AIM OF THE EXERCISE >> Repeat word for word every line of the data below, from the first through the line containing "Toggle the Notes event filter", and stop there.

DATA FOR REVIEW >>
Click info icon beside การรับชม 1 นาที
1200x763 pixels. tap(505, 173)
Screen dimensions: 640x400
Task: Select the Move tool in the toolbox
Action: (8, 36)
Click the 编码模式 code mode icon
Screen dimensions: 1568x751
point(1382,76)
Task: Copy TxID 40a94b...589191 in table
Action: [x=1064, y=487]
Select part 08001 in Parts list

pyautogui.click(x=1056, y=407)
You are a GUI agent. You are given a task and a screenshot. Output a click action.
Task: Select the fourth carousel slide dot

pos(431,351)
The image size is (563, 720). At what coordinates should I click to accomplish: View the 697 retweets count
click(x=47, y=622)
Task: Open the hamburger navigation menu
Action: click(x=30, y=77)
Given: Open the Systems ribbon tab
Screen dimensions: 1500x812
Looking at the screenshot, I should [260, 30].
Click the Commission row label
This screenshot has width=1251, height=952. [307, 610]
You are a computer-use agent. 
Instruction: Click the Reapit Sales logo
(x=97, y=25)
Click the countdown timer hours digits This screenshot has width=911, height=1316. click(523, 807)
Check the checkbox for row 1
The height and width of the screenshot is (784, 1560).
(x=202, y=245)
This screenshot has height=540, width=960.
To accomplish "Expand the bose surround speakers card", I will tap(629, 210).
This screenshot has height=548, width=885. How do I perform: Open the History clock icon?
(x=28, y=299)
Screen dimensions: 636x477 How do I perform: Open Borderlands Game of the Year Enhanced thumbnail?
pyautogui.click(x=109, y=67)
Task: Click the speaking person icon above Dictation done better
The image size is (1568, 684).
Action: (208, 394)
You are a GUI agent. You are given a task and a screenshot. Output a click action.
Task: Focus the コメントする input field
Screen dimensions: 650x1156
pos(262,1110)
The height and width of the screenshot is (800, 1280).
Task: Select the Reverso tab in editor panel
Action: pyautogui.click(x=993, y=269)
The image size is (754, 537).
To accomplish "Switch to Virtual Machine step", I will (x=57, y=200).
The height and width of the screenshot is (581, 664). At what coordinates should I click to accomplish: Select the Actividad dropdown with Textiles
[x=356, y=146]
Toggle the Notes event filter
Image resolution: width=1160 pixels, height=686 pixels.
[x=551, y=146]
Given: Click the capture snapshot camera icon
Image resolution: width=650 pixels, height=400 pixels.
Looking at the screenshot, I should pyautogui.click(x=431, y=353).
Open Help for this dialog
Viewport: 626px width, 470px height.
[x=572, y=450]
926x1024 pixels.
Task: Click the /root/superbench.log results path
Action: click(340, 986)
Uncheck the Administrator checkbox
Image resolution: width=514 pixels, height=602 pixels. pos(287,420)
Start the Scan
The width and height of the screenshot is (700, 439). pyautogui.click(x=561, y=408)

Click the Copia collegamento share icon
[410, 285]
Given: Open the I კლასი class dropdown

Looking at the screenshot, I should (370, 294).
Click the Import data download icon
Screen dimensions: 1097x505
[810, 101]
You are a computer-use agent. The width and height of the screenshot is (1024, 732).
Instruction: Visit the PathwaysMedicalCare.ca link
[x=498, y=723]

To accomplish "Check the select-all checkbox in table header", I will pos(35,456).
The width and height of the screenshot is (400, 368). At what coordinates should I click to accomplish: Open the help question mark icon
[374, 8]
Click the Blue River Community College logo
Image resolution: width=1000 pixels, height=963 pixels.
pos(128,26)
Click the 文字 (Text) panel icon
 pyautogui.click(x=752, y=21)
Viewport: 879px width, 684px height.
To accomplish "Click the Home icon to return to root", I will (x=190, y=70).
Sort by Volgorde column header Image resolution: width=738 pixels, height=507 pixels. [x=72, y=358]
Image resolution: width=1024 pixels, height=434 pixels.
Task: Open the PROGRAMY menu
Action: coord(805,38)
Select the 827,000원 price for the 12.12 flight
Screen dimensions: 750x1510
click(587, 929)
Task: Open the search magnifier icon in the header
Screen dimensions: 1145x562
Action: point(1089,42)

SOLUTION FOR THIS EXERCISE >>
Click info icon beside การรับชม 1 นาที
1200x763 pixels. tap(505, 173)
Screen dimensions: 640x400
Task: Select the Move tool in the toolbox
Action: (8, 36)
Click the 编码模式 code mode icon
Screen dimensions: 1568x751
point(1382,76)
Task: Copy TxID 40a94b...589191 in table
Action: [x=1064, y=487]
Select part 08001 in Parts list

pyautogui.click(x=1056, y=407)
You are a GUI agent. You are given a task and a screenshot. Output a click action.
Task: Select the fourth carousel slide dot

pos(431,351)
The image size is (563, 720). At what coordinates should I click to accomplish: View the 697 retweets count
click(x=47, y=622)
Task: Open the hamburger navigation menu
Action: click(x=30, y=77)
Given: Open the Systems ribbon tab
Screen dimensions: 1500x812
Looking at the screenshot, I should [260, 30].
Click the Commission row label
This screenshot has width=1251, height=952. [307, 610]
You are a computer-use agent. 
Instruction: Click the Reapit Sales logo
(x=97, y=25)
Click the countdown timer hours digits This screenshot has width=911, height=1316. click(523, 807)
Check the checkbox for row 1
The height and width of the screenshot is (784, 1560).
(x=202, y=245)
This screenshot has height=540, width=960.
To accomplish "Expand the bose surround speakers card", I will tap(629, 210).
This screenshot has height=548, width=885. How do I perform: Open the History clock icon?
(x=28, y=299)
Screen dimensions: 636x477 How do I perform: Open Borderlands Game of the Year Enhanced thumbnail?
pyautogui.click(x=109, y=67)
Task: Click the speaking person icon above Dictation done better
The image size is (1568, 684).
Action: (208, 394)
You are a GUI agent. You are given a task and a screenshot. Output a click action.
Task: Focus the コメントする input field
Screen dimensions: 650x1156
pos(262,1110)
The height and width of the screenshot is (800, 1280).
Task: Select the Reverso tab in editor panel
Action: pyautogui.click(x=993, y=269)
The image size is (754, 537).
To accomplish "Switch to Virtual Machine step", I will (x=57, y=200).
The height and width of the screenshot is (581, 664). At what coordinates should I click to accomplish: Select the Actividad dropdown with Textiles
[x=356, y=146]
Toggle the Notes event filter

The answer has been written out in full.